É, claramente, um momento de redescoberta de Benito consigo mesmo. Ainda que algumas coisas do passado o incomodem, como as relações que teve com gravadoras, ele parece feliz nessa fase em que sua música se une com a do filho. “A gente faz o trabalho da gente. É um trabalho simples dentro do contexto musical brasileiro. Mas temos muitos valores, aqueles eternos, e não estamos preocupados em fazer coisas complicadas. A gente nem sabe fazer isso”, afirma Benito, quando questionado sobre a expectativa em relação ao disco.
Por fim, para o ano que vem, mais novidades: Rodrigo e Rômulo Fróes estão preparando um disco com vários artistas celebrando Benito, com nomes como Criolo, Demônios da Garoa e Roberta Sá. Nada mais justo para um artista que sempre prezou por homenagens, como Sanfona Branca para Luiz Gonzaga, a empolgante Unidos de Tom Jobim, a música inédita para Nelson Gonçalves ou, enfim, as canções Do Jeito Que a Vida Quer e Como Dizia o Mestre, que compôs para Ataulfo Alves, que se tornaram obrigatórias nos shows.

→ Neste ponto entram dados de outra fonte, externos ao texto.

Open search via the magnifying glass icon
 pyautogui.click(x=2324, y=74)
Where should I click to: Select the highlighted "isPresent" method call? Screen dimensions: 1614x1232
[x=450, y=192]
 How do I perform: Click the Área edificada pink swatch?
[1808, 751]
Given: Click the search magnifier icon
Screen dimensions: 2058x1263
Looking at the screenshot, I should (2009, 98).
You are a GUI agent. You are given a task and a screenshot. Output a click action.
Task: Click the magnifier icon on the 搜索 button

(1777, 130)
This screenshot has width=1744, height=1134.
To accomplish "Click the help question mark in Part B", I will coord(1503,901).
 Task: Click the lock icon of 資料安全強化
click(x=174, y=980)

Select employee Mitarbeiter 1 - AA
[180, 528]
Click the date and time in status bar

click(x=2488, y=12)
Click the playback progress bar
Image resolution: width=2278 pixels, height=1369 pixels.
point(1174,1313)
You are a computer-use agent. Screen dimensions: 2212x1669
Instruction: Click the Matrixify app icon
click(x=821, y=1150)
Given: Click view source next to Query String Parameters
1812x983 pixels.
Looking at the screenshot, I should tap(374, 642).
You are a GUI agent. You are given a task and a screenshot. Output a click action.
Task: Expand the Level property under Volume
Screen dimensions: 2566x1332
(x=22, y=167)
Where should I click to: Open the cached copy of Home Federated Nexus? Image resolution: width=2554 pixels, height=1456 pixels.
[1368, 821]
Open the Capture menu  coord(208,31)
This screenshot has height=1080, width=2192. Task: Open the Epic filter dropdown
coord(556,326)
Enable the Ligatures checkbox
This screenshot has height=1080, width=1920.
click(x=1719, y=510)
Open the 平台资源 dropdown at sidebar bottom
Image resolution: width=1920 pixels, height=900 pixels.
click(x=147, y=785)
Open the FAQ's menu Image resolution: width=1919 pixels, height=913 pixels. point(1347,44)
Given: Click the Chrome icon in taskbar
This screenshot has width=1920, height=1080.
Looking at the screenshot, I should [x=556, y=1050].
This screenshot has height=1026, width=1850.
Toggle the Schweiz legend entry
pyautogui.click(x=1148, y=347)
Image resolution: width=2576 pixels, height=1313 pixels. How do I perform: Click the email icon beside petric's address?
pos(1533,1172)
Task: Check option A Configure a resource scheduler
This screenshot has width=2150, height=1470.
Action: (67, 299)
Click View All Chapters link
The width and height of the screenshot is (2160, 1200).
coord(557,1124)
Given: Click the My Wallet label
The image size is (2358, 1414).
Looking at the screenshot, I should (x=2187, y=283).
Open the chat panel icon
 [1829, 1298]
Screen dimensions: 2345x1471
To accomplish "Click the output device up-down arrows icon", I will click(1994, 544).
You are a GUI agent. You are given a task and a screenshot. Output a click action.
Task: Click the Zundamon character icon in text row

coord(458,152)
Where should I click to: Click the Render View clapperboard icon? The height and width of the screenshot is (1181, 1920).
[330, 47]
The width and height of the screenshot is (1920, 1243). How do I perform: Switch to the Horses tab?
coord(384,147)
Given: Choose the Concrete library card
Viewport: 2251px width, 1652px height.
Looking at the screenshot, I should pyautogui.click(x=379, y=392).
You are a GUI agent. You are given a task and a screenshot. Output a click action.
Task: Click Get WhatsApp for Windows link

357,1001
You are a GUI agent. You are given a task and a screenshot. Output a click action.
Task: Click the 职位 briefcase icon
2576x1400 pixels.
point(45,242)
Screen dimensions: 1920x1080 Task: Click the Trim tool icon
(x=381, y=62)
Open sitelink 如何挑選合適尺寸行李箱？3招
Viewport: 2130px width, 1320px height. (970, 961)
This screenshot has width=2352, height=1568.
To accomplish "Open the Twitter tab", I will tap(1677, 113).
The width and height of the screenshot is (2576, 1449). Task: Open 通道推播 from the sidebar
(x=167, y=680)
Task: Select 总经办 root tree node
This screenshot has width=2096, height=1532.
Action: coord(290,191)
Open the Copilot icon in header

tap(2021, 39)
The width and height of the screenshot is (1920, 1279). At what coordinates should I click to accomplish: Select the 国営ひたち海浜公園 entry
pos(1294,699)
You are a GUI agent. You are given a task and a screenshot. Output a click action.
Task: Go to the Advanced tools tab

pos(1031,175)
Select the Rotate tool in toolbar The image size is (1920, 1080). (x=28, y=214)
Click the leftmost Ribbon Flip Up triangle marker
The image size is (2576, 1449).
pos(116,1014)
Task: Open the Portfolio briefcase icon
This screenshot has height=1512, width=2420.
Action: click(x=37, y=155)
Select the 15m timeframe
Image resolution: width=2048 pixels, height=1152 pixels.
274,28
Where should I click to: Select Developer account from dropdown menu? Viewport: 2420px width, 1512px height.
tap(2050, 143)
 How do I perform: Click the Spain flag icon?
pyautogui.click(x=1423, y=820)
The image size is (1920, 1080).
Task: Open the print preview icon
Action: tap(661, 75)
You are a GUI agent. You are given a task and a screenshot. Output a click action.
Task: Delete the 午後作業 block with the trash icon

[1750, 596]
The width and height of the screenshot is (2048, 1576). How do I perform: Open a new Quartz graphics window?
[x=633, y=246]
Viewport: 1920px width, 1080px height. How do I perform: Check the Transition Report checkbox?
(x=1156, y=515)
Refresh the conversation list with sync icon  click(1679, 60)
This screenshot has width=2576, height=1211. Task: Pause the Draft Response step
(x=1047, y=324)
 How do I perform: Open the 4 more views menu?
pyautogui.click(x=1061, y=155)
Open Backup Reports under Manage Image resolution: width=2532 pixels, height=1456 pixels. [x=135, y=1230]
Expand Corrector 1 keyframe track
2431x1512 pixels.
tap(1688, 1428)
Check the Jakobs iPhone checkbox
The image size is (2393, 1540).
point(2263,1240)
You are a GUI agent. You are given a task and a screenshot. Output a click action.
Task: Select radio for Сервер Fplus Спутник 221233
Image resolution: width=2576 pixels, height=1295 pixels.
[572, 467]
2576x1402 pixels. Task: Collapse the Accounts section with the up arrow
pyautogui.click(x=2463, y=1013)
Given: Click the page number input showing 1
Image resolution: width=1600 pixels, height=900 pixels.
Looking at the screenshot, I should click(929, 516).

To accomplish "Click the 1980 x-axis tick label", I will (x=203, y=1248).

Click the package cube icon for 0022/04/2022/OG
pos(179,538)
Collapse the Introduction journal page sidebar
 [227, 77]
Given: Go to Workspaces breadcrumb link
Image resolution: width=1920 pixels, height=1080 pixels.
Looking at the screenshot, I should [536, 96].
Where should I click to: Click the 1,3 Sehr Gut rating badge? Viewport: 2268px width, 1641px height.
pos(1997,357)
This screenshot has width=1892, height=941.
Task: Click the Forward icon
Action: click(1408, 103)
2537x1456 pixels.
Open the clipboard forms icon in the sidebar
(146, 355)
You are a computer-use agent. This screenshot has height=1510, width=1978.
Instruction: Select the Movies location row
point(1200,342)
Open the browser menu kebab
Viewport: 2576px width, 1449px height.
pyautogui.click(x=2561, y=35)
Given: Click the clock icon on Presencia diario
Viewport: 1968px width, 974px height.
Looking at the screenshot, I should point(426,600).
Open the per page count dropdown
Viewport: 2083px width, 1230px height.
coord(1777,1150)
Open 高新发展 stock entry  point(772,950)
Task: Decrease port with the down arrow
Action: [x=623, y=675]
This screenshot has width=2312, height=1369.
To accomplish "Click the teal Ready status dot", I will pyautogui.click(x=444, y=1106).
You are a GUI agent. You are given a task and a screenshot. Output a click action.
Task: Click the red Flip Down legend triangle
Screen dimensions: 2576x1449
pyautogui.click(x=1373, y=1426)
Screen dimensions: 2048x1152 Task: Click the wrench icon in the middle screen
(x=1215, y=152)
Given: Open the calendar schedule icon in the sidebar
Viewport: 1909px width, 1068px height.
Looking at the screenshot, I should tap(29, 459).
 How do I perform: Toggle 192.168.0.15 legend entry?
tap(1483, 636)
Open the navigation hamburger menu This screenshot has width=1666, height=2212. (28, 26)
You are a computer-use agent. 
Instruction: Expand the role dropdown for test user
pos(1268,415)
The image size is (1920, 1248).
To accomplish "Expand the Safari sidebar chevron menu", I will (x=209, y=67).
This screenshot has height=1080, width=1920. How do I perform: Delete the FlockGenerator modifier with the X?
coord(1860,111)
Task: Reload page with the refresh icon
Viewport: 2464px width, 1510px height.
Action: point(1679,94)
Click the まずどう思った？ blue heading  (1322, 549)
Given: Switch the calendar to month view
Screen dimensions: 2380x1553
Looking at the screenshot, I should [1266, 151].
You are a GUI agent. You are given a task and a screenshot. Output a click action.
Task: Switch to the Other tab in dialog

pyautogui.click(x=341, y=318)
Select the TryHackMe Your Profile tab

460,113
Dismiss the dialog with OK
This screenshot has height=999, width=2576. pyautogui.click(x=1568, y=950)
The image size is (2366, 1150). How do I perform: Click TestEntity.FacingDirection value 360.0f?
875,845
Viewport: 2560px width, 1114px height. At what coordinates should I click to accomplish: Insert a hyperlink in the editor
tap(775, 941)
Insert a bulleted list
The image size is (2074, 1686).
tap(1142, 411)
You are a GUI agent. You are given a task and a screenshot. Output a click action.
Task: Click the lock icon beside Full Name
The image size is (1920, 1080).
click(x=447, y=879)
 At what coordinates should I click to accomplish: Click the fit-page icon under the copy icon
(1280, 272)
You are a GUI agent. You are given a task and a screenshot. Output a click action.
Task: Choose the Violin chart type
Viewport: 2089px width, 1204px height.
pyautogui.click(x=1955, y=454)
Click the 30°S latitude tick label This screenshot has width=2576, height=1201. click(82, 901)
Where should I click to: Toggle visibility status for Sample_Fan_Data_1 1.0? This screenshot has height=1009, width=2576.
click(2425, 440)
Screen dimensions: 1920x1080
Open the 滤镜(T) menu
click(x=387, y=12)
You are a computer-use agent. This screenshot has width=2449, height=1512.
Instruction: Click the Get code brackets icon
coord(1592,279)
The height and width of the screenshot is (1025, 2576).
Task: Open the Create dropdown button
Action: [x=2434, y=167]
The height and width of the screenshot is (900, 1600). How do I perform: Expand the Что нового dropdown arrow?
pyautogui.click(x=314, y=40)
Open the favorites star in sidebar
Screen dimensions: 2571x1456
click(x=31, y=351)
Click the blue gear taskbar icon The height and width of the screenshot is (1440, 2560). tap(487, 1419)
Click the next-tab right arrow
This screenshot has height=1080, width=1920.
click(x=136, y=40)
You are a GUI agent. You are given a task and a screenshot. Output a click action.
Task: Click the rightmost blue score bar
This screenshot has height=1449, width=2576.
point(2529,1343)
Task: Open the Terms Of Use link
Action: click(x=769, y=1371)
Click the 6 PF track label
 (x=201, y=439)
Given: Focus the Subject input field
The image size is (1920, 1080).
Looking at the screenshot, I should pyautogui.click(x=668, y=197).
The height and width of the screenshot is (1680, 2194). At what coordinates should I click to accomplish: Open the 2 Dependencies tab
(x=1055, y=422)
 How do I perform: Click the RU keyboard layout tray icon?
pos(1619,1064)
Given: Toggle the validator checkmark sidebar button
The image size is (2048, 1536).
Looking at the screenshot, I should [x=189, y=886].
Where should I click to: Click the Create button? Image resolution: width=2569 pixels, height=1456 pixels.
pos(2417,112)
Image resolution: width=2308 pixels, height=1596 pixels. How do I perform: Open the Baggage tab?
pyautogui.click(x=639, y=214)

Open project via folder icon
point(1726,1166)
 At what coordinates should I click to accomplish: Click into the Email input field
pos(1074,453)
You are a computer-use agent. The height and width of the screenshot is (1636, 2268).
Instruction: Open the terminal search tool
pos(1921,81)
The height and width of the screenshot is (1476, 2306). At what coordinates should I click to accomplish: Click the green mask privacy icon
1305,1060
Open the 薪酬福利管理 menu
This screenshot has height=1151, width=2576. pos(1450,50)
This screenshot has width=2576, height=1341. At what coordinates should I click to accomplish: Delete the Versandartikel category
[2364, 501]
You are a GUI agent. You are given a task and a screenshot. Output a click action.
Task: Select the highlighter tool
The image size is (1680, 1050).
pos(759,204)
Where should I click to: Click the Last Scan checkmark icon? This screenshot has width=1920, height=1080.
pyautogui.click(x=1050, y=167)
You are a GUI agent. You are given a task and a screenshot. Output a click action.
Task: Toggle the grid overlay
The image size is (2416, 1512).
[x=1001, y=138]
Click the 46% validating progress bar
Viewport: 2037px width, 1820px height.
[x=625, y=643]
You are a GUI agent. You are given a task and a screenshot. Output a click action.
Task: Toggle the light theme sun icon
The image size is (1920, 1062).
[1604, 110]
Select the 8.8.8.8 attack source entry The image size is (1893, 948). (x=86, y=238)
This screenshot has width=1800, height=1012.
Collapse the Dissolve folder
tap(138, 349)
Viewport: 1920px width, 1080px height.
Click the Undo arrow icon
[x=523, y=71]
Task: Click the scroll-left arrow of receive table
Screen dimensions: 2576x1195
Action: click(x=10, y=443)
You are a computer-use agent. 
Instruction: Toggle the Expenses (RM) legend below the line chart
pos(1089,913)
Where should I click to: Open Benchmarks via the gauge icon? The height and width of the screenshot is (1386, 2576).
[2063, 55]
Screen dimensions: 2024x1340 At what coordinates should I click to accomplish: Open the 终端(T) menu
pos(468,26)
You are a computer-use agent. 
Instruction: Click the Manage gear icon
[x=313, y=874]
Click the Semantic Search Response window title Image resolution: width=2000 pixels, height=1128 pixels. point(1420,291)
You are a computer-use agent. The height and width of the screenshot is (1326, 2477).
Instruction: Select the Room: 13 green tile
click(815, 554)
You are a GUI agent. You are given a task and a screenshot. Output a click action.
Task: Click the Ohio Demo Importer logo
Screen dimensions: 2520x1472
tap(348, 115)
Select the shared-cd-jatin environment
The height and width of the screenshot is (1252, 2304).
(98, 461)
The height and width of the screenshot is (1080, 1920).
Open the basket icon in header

A ideia, se tudo correr como ele espera, é fazer um CD duplo juntamente com O Infalível Zen e, assim, encerrar a celebração dos 80 anos em 2022 com as novidades e Benito fazendo jus ao que diz na música Vou Cantar, Vou Sambar: “Vou cantar, vou cantar enquanto eu viver”. Hoje, o quase octogenário mostra que ainda celebra a carreira que construiu ao longo desse conjunto de oito décadas, mas que também não deixa de olhar para o futuro – inclusive agora, aproveitando os momentos com a pequena Aurora.
Aurora indica novo caminho na carreira
A nova música Aurora, que abre os trabalhos das comemorações pelos 80 anos de Benito di Paula, mostra que o compositor de Do Jeito Que a Vida Quer e Sanfona Branca não está interessado em ficar parado, apenas deixando o tempo fazer sua parte. No mercado fonográfico desde os anos 1970, mas em atividade desde a década anterior na noite do Rio, de Santos e São Paulo, este talvez seja o momento de maior transformação da forma como ele faz música.
Aurora lembra muito pouco do que conhecemos de Benito em Tudo Está no Seu Lugar, Charlie Brown ou Retalhos de Cetim. Obviamente, sua voz continua com a mesma presença – grave, diferenciada, brincando com as notas e passeando pela melodia, independentemente de que música seja. No entanto, o que acompanha a voz do cantor ganhou roupagem contemporânea idealizada pelo próprio Rodrigo Vellozo, seu filho, e por Rômulo Fróes, também responsável por novos projetos e compositor da emocionante Lágrimas no Meu Sorriso, gravada por Rodrigo e Benito.
Há uma percussão mais contida, valendo-se da sonoridade da madeira do violão. Nas cordas, bem no começo da faixa, Benito improvisa Concierto de Aranjuez, do espanhol Joaquín Rodrigo, mostrando sua habilidade com as cordas. No fundo, no decorrer da música, sopros bem encaixados, percussão e até mesmo sintetizadores.
É algo bem diferente, por exemplo, do que pode ser visto em A Felicidade É Nossa, álbum do fluminense de Nova Friburgo lançado em 2017. Desapareceu a levada chamada por acadêmicos como “samba-joia”, com toques românticos em um ritmo marcado por percussão, determinando a levada da canção.
Não sabemos, ainda, se esse novo estilo perdurará. Mas o fato é que essa reinvenção de Benito, mas ainda se mantendo fiel a suas raízes, é boa para todos: para ele próprio, para os fãs e para quem ainda vai conhecer seu trabalho.